__REQUIRED WORK__: Within the entries that follow, show each line where the word "computer" occurs.

★ ★ ★ ★ ★ ★ ★

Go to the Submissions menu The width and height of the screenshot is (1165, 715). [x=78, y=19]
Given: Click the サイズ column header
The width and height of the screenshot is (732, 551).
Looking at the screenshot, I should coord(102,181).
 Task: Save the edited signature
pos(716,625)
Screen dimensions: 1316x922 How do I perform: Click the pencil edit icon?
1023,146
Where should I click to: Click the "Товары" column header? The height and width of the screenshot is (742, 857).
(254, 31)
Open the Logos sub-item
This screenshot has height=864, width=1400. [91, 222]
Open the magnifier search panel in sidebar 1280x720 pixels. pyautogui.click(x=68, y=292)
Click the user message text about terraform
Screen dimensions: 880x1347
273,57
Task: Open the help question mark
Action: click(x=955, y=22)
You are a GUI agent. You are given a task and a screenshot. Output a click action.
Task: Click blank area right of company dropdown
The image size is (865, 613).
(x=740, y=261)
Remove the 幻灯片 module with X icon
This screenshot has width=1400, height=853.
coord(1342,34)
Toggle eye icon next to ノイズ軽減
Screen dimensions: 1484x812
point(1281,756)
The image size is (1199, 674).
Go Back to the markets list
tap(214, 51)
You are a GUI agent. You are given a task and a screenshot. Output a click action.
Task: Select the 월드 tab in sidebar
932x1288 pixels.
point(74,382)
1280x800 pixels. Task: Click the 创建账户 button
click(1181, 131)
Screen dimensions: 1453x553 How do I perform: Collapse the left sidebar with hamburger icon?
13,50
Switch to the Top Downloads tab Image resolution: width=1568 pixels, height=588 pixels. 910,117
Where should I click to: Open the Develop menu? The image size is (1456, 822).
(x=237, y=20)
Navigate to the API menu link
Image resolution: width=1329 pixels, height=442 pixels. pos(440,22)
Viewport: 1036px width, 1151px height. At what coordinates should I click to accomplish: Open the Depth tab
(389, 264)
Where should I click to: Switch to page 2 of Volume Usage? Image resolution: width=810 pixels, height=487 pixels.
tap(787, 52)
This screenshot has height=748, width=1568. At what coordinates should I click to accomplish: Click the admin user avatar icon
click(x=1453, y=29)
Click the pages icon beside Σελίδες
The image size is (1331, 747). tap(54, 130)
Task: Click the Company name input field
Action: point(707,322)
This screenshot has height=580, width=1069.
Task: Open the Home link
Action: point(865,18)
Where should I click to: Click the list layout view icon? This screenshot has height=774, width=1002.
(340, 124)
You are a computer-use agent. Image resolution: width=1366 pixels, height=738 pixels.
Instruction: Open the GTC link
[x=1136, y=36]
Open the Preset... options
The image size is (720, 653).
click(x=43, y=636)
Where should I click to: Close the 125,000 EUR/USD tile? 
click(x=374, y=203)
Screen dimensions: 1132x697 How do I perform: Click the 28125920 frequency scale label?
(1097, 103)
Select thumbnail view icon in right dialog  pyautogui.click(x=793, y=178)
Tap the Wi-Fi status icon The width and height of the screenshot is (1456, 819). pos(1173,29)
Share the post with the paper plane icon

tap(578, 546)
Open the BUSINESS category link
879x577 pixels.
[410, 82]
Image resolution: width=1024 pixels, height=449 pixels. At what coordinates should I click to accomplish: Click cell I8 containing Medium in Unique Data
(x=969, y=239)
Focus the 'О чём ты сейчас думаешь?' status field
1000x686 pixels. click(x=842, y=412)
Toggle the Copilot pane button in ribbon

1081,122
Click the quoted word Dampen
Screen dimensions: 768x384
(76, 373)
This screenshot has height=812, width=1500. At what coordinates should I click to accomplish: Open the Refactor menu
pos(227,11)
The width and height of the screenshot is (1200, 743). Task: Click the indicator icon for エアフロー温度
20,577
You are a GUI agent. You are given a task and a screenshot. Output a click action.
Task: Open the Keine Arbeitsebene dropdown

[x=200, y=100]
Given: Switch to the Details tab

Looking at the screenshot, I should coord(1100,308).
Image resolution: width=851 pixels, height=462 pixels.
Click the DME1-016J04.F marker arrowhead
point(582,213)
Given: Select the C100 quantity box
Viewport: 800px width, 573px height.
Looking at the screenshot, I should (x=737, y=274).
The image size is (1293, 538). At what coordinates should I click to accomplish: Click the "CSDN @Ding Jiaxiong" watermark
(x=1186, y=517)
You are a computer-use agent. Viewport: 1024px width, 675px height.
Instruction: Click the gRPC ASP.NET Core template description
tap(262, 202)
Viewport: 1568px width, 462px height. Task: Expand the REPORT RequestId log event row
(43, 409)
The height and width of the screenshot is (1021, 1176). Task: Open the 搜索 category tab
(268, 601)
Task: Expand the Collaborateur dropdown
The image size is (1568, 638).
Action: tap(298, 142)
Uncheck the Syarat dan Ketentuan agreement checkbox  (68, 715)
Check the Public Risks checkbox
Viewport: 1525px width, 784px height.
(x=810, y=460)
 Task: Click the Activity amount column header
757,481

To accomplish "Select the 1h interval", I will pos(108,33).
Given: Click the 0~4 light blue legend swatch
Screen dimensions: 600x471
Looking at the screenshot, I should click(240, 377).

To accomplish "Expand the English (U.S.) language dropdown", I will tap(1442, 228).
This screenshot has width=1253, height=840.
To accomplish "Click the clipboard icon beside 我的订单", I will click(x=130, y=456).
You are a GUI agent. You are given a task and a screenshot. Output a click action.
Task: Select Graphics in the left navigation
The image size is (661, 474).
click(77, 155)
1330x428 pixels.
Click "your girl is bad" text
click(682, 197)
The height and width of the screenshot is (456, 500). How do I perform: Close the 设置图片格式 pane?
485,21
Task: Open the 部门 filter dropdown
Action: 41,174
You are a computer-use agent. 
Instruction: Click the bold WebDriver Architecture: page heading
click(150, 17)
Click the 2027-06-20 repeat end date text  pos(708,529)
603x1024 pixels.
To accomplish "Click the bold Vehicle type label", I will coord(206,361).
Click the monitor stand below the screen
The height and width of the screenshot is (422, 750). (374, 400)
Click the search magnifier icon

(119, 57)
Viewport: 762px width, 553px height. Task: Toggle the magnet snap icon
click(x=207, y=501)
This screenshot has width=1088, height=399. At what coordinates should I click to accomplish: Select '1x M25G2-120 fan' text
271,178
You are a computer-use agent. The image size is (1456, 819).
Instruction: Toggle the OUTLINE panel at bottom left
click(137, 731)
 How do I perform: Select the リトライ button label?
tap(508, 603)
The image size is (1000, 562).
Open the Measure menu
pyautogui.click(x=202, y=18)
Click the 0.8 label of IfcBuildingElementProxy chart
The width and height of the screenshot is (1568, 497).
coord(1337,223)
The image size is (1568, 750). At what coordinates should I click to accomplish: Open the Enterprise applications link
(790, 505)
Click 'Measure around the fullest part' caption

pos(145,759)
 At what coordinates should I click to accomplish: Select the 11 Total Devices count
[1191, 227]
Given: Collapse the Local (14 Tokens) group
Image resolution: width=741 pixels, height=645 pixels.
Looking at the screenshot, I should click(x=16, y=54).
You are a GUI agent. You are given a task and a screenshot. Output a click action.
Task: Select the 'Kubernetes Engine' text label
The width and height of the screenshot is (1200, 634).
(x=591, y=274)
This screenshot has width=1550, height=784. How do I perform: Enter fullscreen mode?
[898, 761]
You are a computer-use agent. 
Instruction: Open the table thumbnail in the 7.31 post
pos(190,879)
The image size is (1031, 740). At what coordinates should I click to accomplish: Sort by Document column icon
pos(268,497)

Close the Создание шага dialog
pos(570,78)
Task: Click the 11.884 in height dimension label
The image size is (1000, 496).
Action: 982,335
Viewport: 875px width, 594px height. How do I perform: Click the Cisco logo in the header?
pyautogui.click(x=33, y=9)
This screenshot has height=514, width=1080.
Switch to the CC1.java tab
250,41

★ ★ ★ ★ ★ ★ ★

__FINAL ANSWER__:
You are a computer-use agent. Image resolution: width=1366 pixels, height=738 pixels.
You are a computer-use agent. Viewport: 1024px width, 675px height.
You are a computer-use agent. 
You are a computer-use agent. The image size is (1456, 819).
You are a computer-use agent. 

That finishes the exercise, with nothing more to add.